The Happiest Man Alive

Q: Well, the holidays are over. You are back at work.

What are you up to?

A: Owen played with Lisa and Bobby Steeno at Pandora's, and made enough money to drive home on.

He took some Saunders Brothers CDs by Big Mama's Hula Girl Gallery, and Debbie agreed to sell them. She took some of his faux-fauve paintings, too.

I told Owen I called what he was doing faux-fauve and he thought about it, then said, "Not yet. Maybe three-fauve."

Stan is selling his paintings on eBay.

Let's see, I went by the post office and mailed GULF COAST BLUES to River City Publishing.

I sent Gregory Cowles, a copywriter at the New York Times Book Review, a copy of the poem I wrote about seeing the EVIL GENIUS bumper sticker in his cubicle and a picture of the cover of SQUIBS, autographed, "All best--Jack Saunders."

The postal counter person asked me who I knew at the New York Times Book Review, and I told him about seeing my bumper sticker on TV.

He said, "I didn't know you wrote bumper stickers."

I said, "Bumper stickers, coffee mugs, gimme caps. Funeral home fans. A warm-up jacket with The Beet Poet Tour embroidered on it."

I asked him if he knew an underground filmmaker was making a [secret project] about me.

He said, "No! What's its status."

I said, "Pending. It's in post-production. A [secret project] takes time."

Q: That's an understatement.

A: I started updating HEAP again.

I'm caught up at SQUIBS.

I'm going to try to write a little on SQUIBS every day and continue updating HEAP every day.

Q: That must be an odd feeling, typing up something you wrote four months ago.

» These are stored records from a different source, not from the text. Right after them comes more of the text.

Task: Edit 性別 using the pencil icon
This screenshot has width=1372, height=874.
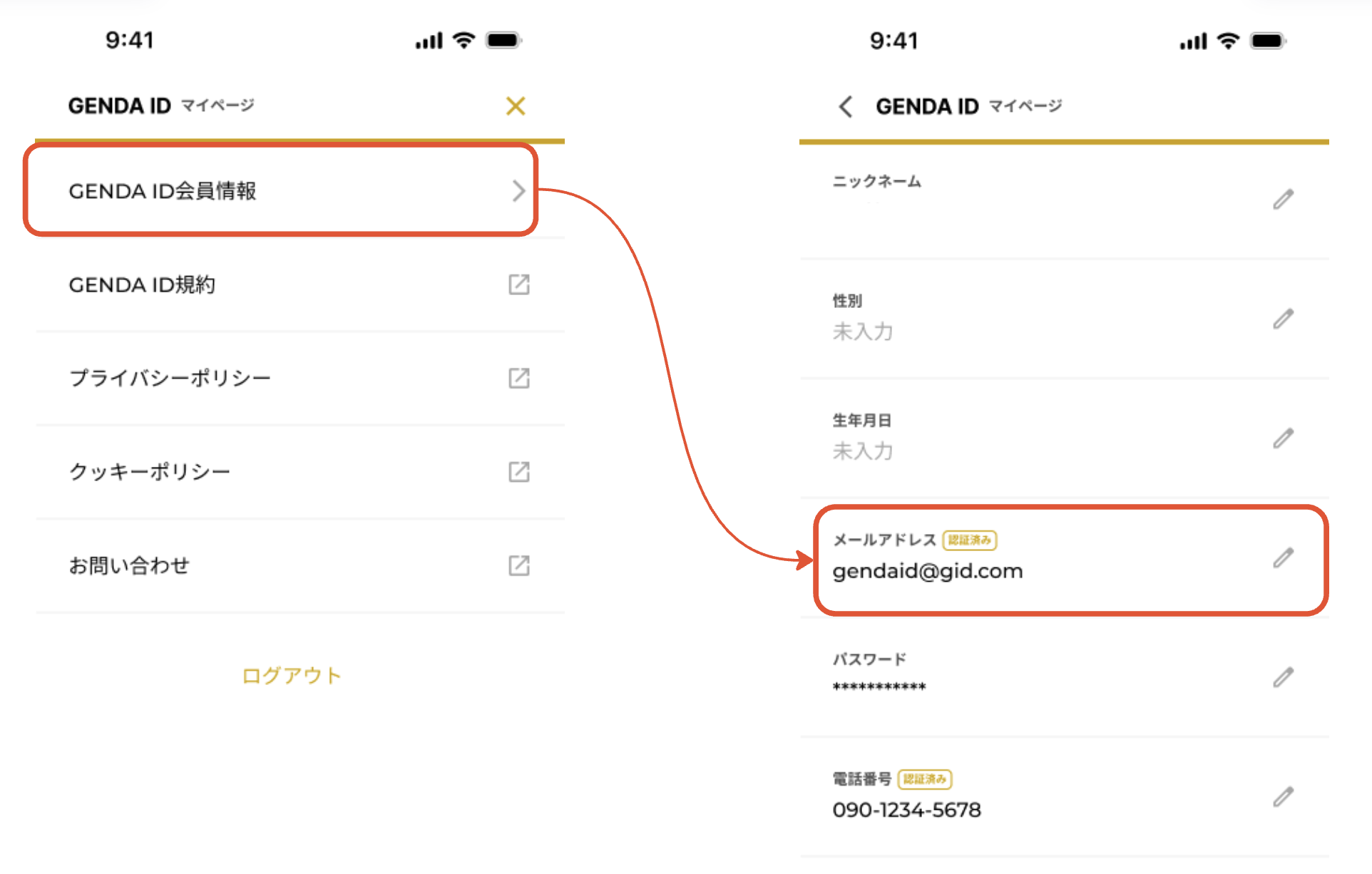Action: coord(1283,319)
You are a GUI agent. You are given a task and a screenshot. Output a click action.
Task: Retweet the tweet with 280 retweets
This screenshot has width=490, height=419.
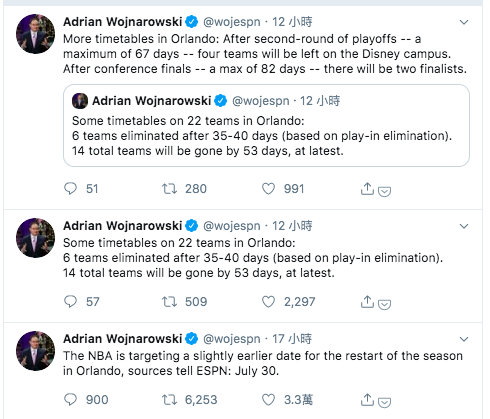169,189
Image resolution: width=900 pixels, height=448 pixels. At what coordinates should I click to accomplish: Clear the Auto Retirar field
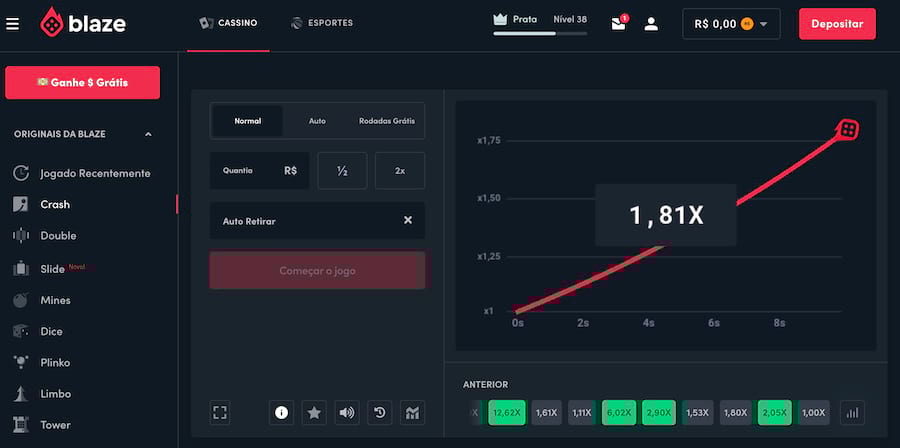point(407,220)
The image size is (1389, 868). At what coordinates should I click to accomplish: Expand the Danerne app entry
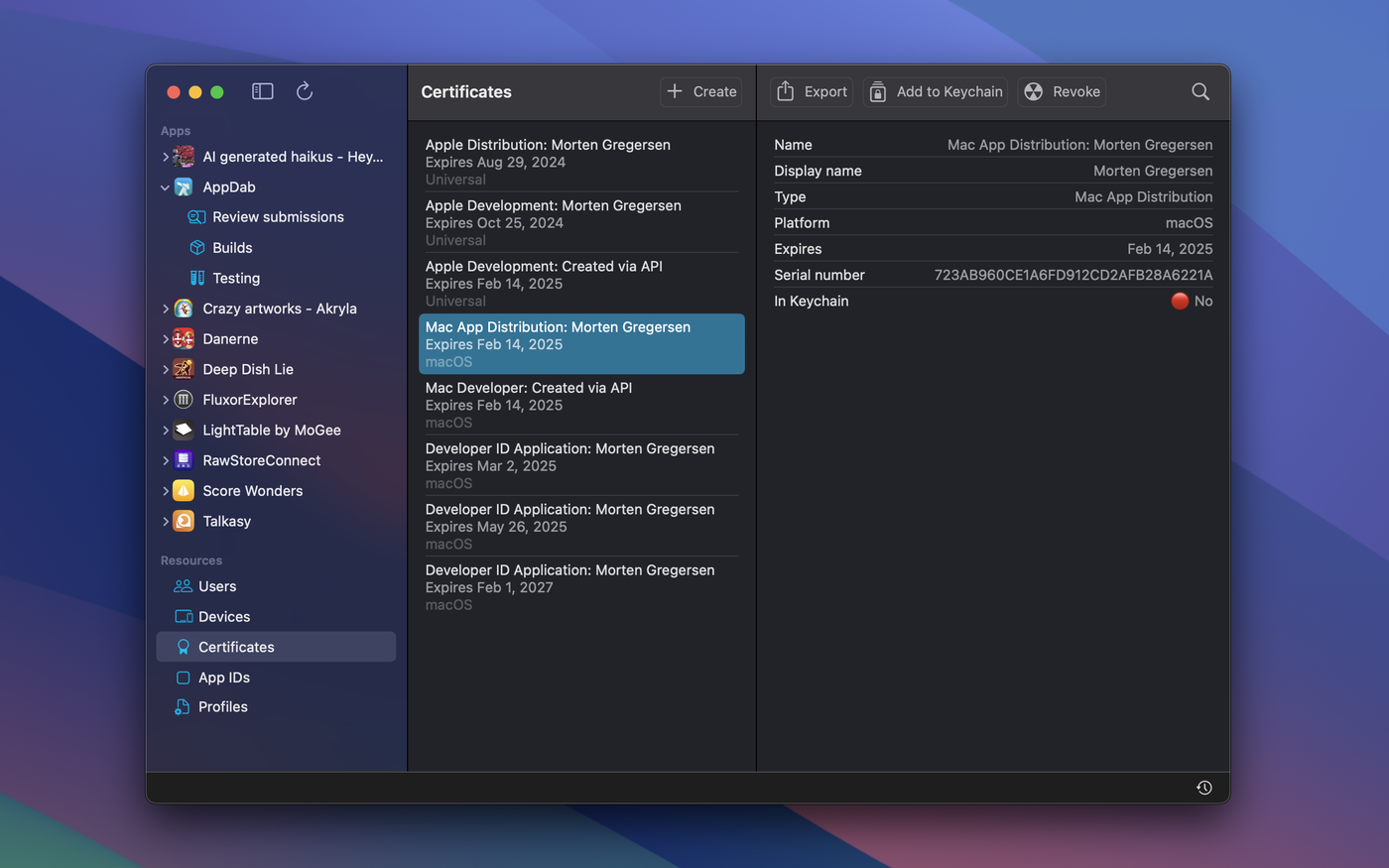[165, 339]

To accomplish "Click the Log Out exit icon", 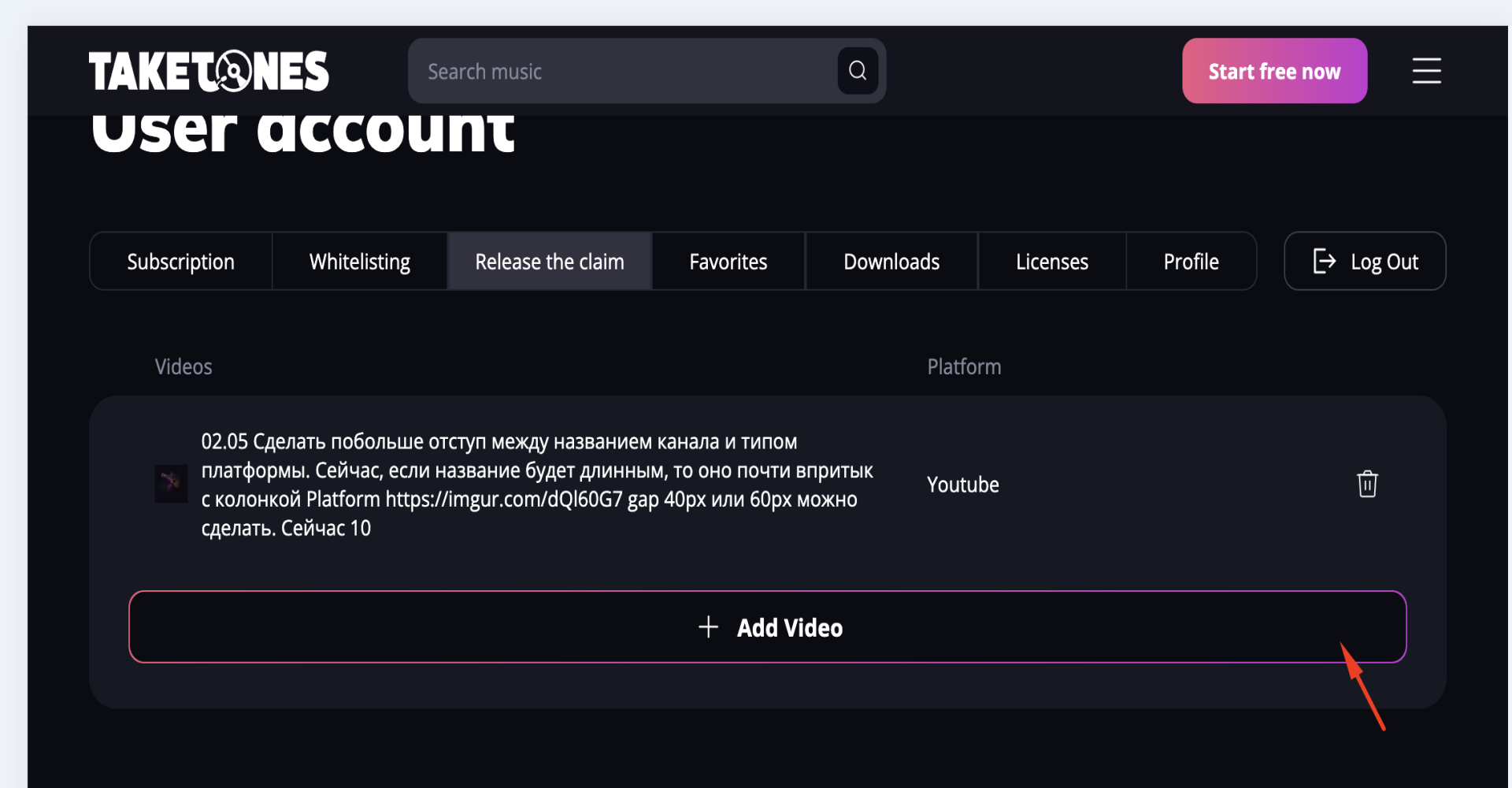I will pyautogui.click(x=1324, y=262).
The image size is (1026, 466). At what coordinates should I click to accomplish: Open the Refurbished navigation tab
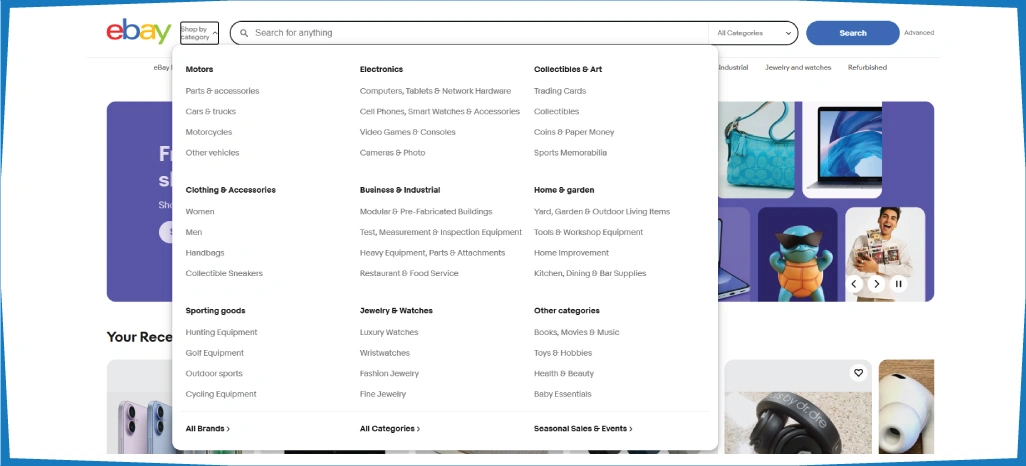coord(867,67)
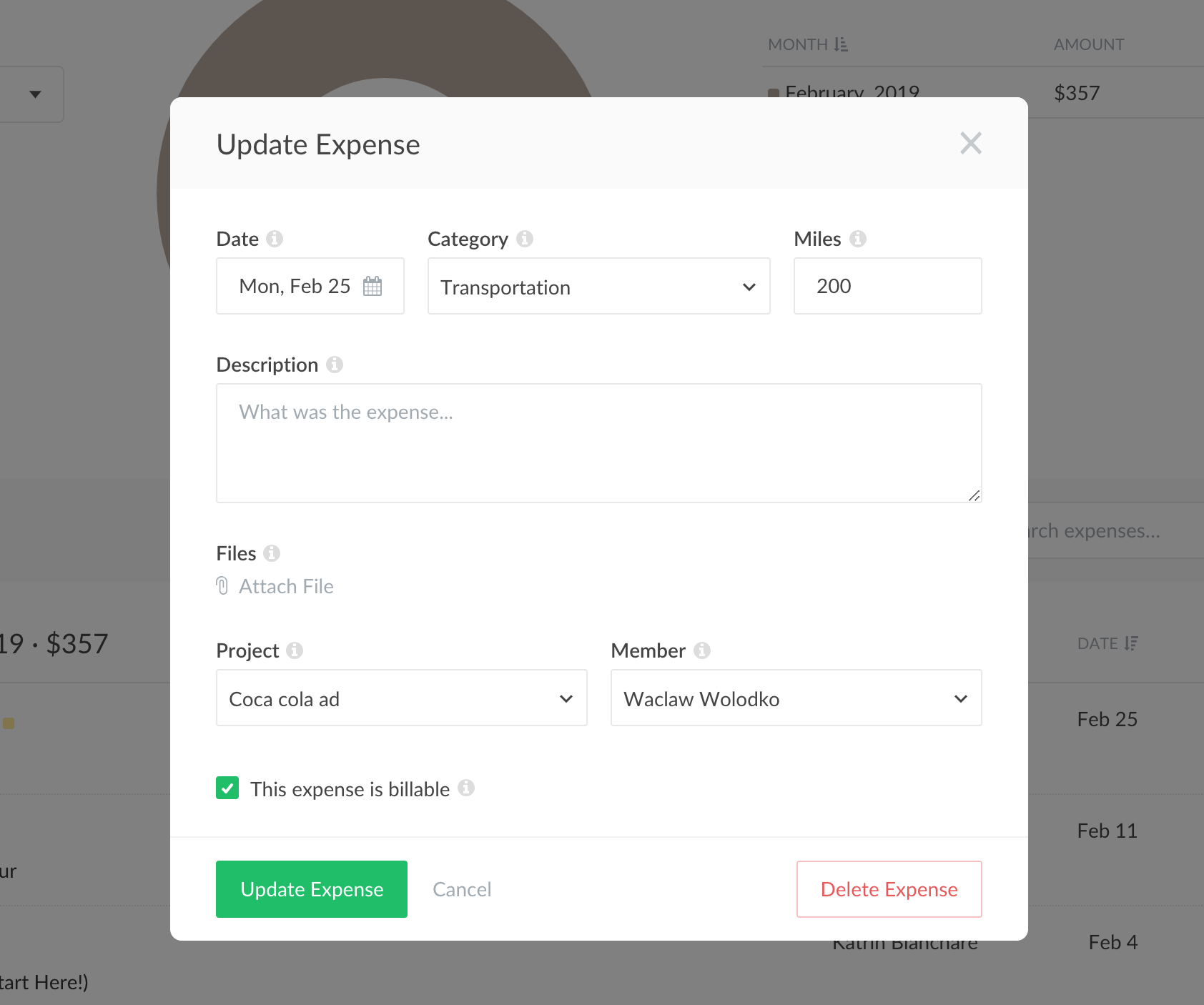
Task: Uncheck the expense is billable checkbox
Action: click(227, 788)
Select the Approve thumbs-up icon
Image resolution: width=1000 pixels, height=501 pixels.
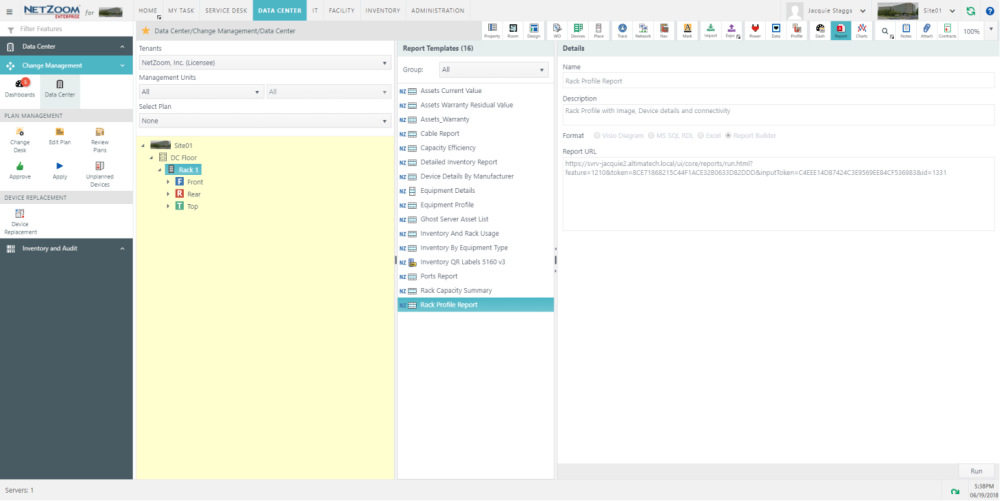20,169
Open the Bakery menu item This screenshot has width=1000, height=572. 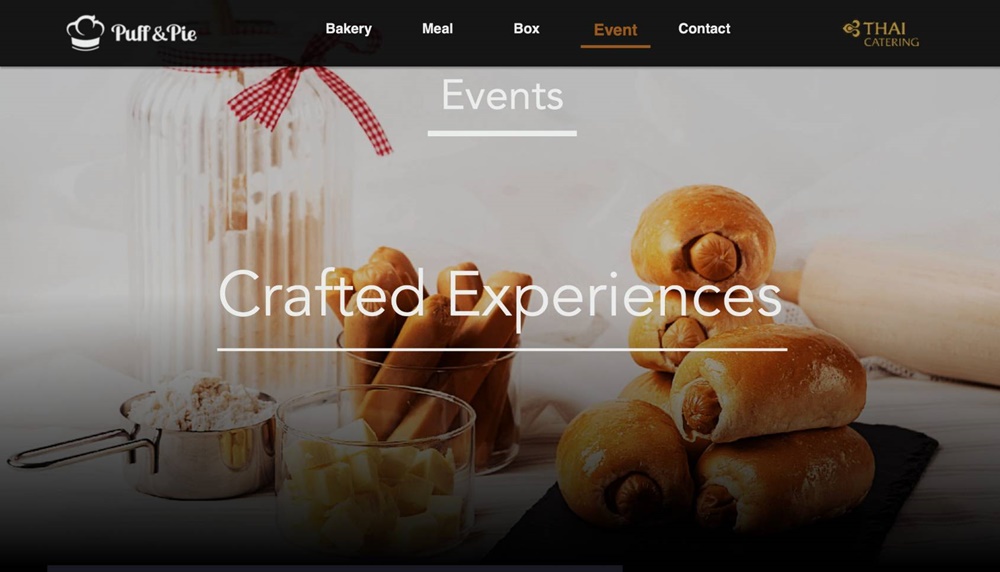point(348,29)
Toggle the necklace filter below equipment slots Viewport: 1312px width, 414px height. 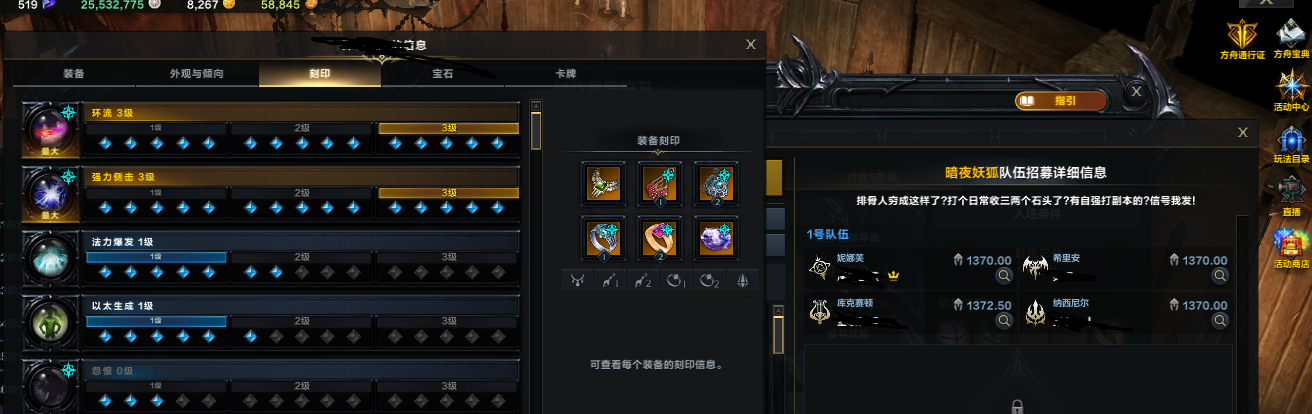tap(578, 281)
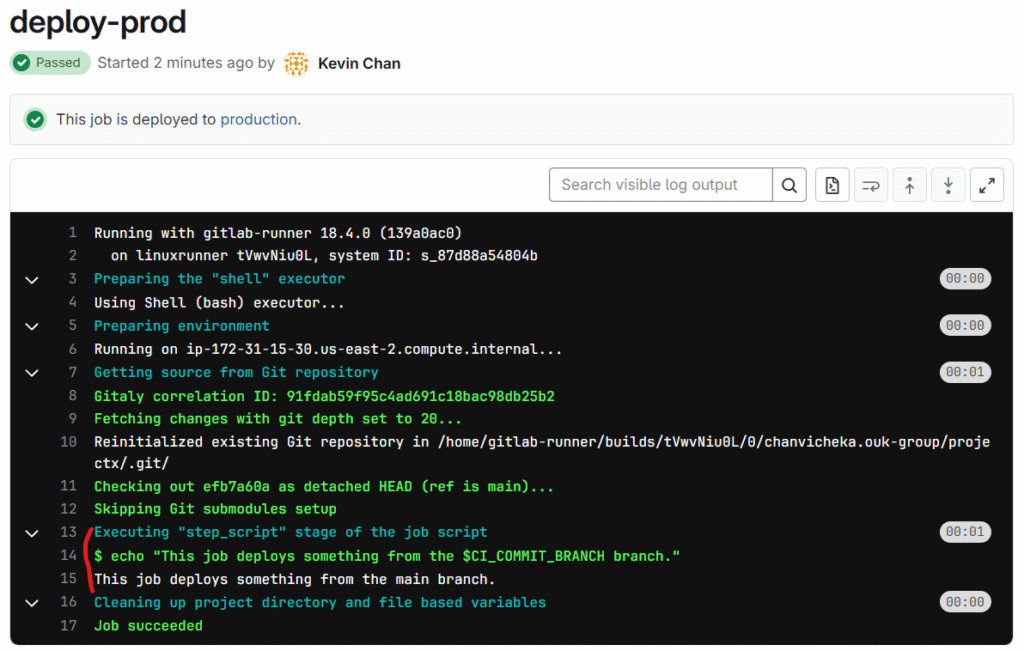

A: It's about working as a custodian.

It's like Henry Miller typing up Tropic of Capricorn, about working at the telegraph company, and writing "The Plight of the Creative Artist in America" at the same time.

Nothing gets any easier. You just write more.

That's what Greg Lemond said. Nothing gets easier. You just go faster.

Q: Miller said he was the happiest man alive.

A: He was. Now I am. No money, no job, no publisher, no prospects. The happiest man alive.